Wednesday, February 15, 2012

Nothing like living, though


Phycicist Richard P. Feynman died on this day in 1988. His last words:

"I'd hate to die twice. It's so boring."

Tuesday, February 14, 2012

Don't know, but I hear they have harps a-plenty


This is the anniversary of the death, in 1988, of composer Frederick Loewe. Upon the death of his collaborator, Alan Jay Lerner, in 1986, Loewe said:

"It won't be long before we'll be writing together again. I just hope they have a decent piano up there."

Also on this day, in 1975, comic novelist P. G. Wodehouse died. He once wrote:

"It is a good rule in life never to apologize. The right sort of people do not want apologies, and the wrong sort take a mean advantage of them."

Monday, February 13, 2012

I believe I'll have another beer


Composer Richard Wagner died on this day in 1883.

"I believe in God, Mozart and Beethoven, and likewise their disciples and apostles," Wagner wrote. "I believe in the Holy Spirit and the truth of the one, indivisible Art;

"I believe that this Art proceeds from God, and lives within the hearts of all illumined men;

"I believe that he who once has bathed in the sublime delights of this high Art, is consecrate to Her for ever, and never can deny Her;

"I believe that through Art all men are saved.”

Sunday, February 12, 2012

Angels in waiting


Ethan Allen, U.S. patriot and leader of the Green Mountain Boys during the American Revolution, died on this day in 1789.

Allen's last words (on his deathbed, in response to a doctor who told him, "General, I fear the angels are waiting for you."):

"Waiting are they? Waiting are they? Well--let 'em wait."

Friday, February 3, 2012

The day the music died


Buddy Holly (Charles Hardin Holley) an American singer-songwriter and pioneer of rock and roll, died in a plane crash on this day in 1959. He was only 23 years old.

Although his career lasted less than two years, Holly's innovations were copied by his contemporaries and later musicians, notably The Beatles and The Rolling Stones, and exerted a profound influence on popular music. In 2004, Rolling Stone ranked Holly #13 on its list of the 100 Greatest Artists of All Time.

Holly was on tour with Ritchie Valens and J.P. Richardson (The Big Bopper) in Iowa. After their last performance, at the Surf Ballroom in Clear Lake, Iowa, Holly chartered a Beechcraft Bonanza to take him and his new back-up band (Tommy Allsup, Carl Bunch, and Waylon Jennings) to Fargo, North Dakota. Bunch missed the flight, as he was in the hospital with frostbite. The Big Bopper asked Jennings for his spot on the four-seat plane, as he was recovering from the flu.

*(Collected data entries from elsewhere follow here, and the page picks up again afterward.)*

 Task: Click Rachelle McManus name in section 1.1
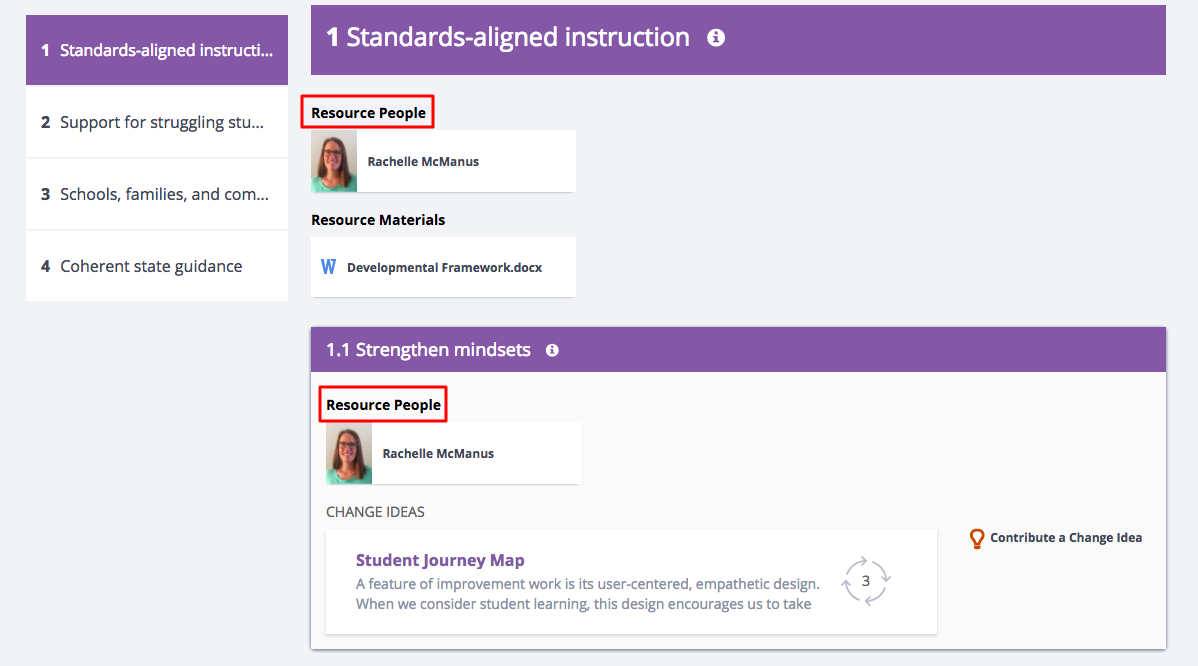click(x=439, y=454)

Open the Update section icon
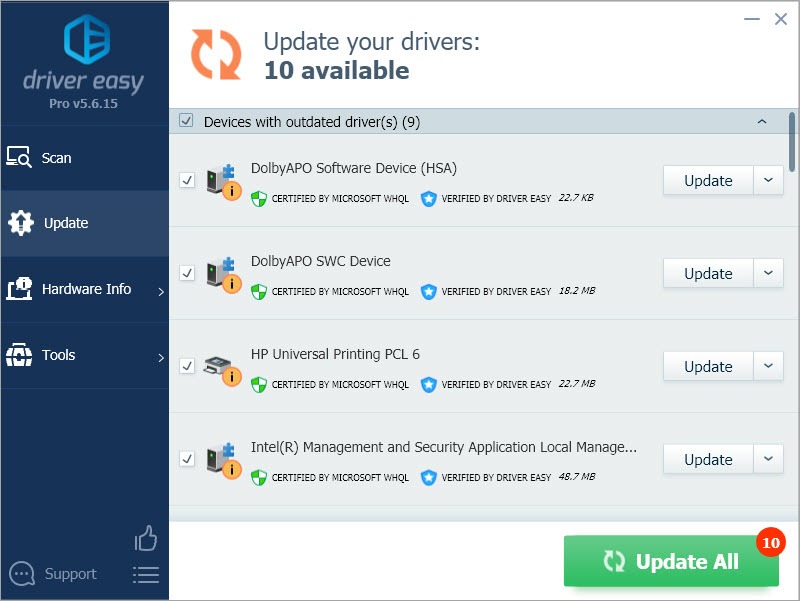20,223
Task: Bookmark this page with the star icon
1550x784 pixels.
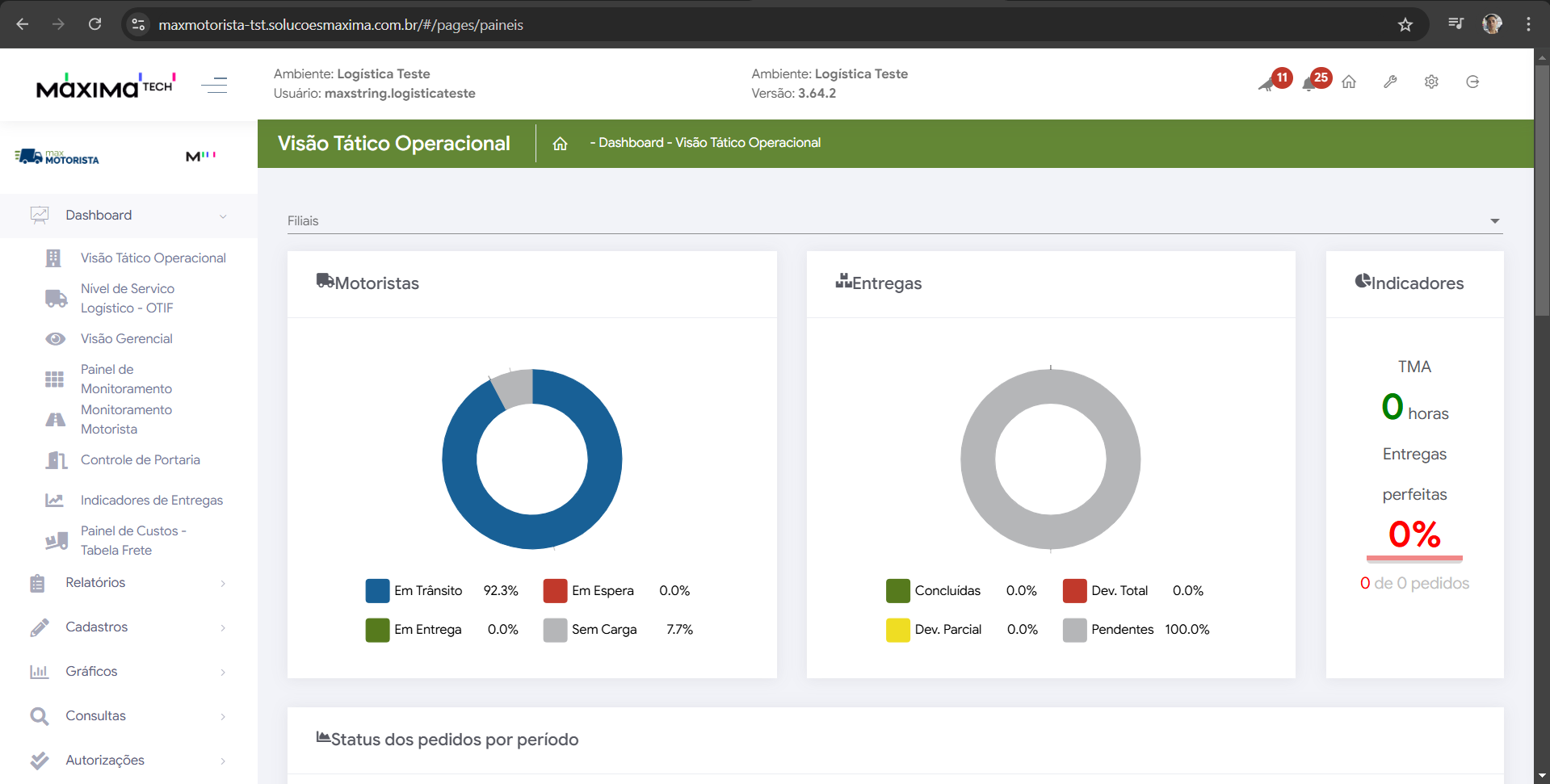Action: click(1405, 25)
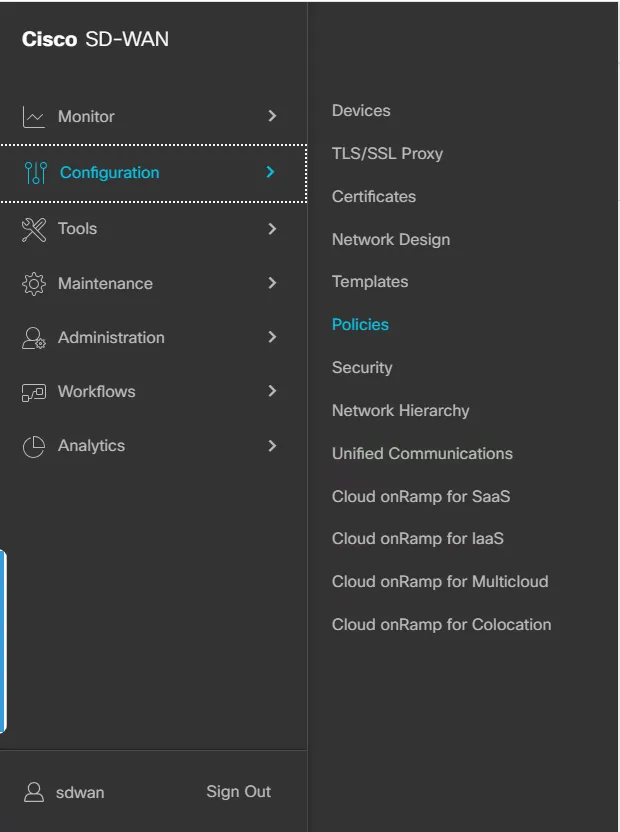Expand the Analytics submenu chevron
This screenshot has height=832, width=620.
pos(272,446)

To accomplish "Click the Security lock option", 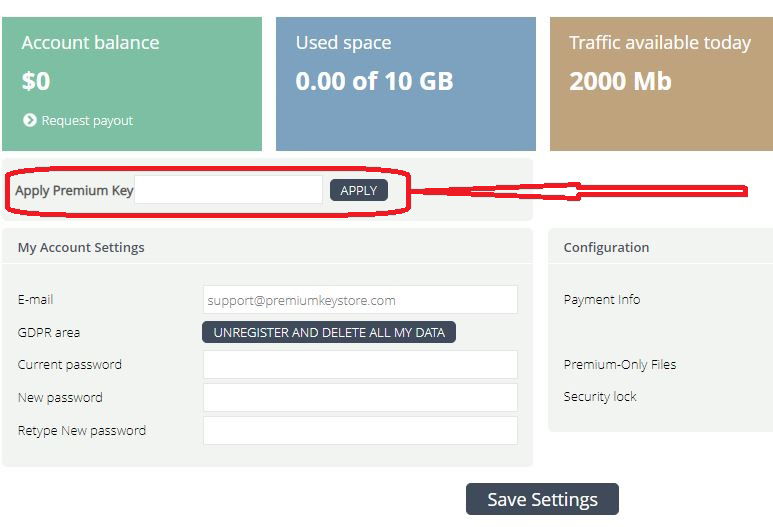I will click(599, 396).
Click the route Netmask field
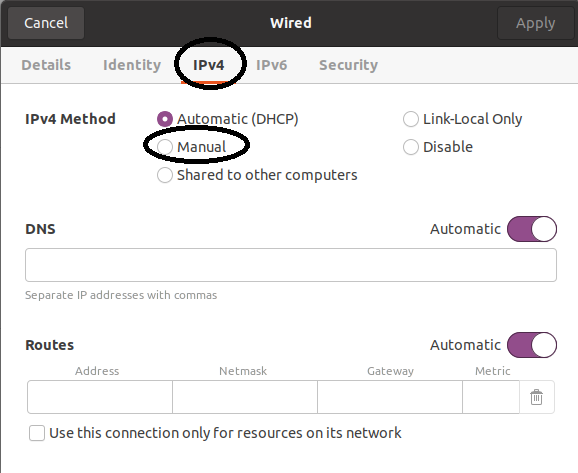Viewport: 578px width, 473px height. (245, 397)
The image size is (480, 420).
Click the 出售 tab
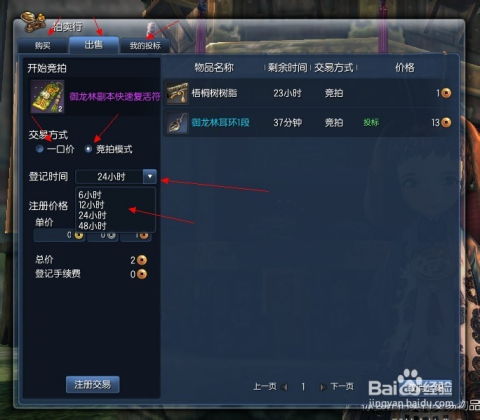[x=94, y=45]
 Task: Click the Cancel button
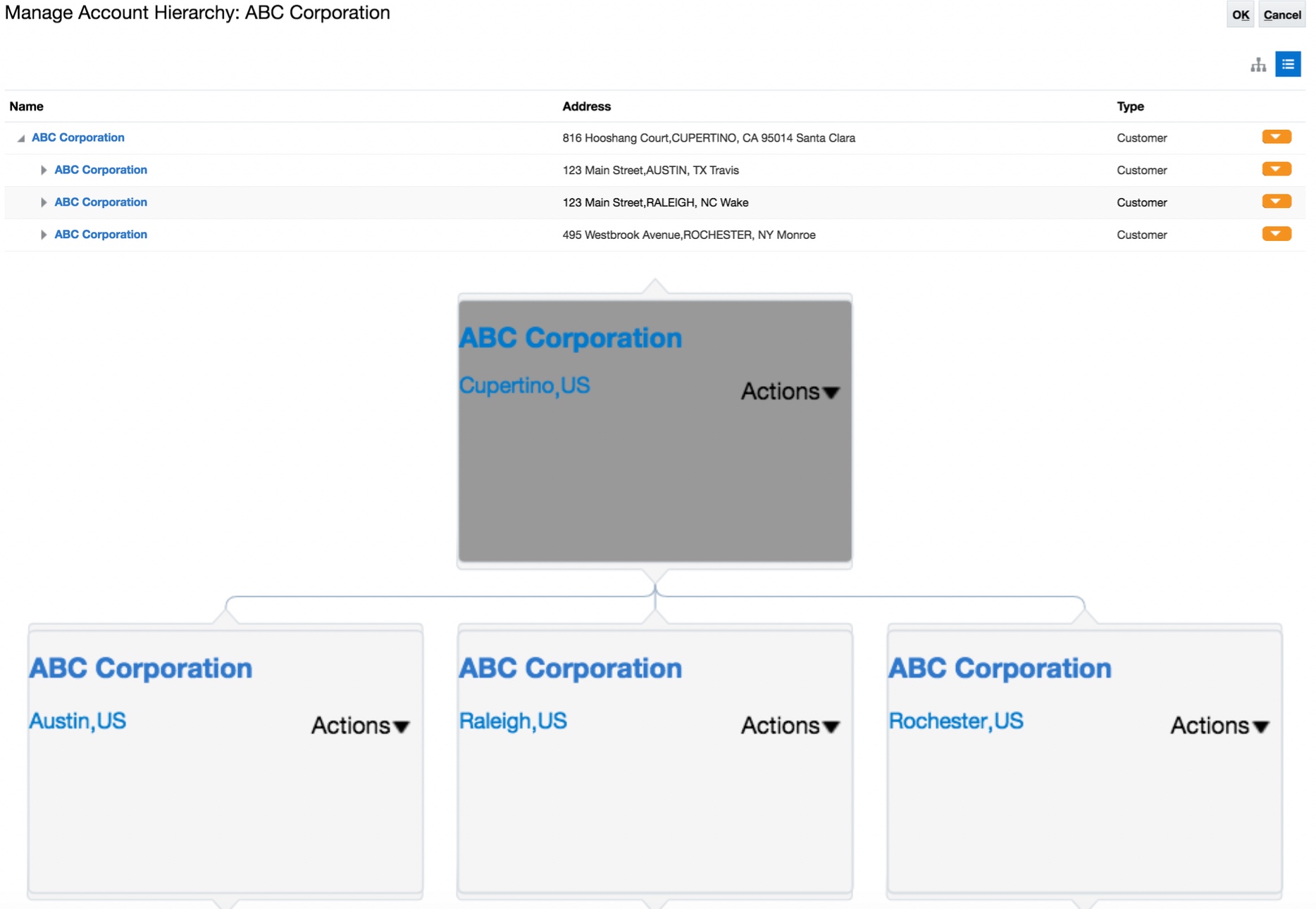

Ritchie Valens was still signing autographs at the concert site when Allsup walked in and told him it was time to go. Allsup pulled a 50 cent coin out of his pocket and the two men flipped for the seat. Allsup lost.

The plane took off in light snow and gusty winds, and crashed after only a few minutes. The wreckage was discovered several hours later. The crash killed Holly, Valens, Richardson, and the 21-year-old pilot, Roger Peterson. Holly's body, along with those of Valens and Richardson, were thrown from the wreckage, Holly's body being nearly decapitated by his impact with a tree.

In his song, "American Pie," Don McLean called it "the Day the Music Died."

Holly's pregnant wife became a widow after barely six months of marriage and miscarried soon after.

Holly's headstone carries the correct spelling of his surname (Holley) and a carving of his Fender Stratocaster guitar.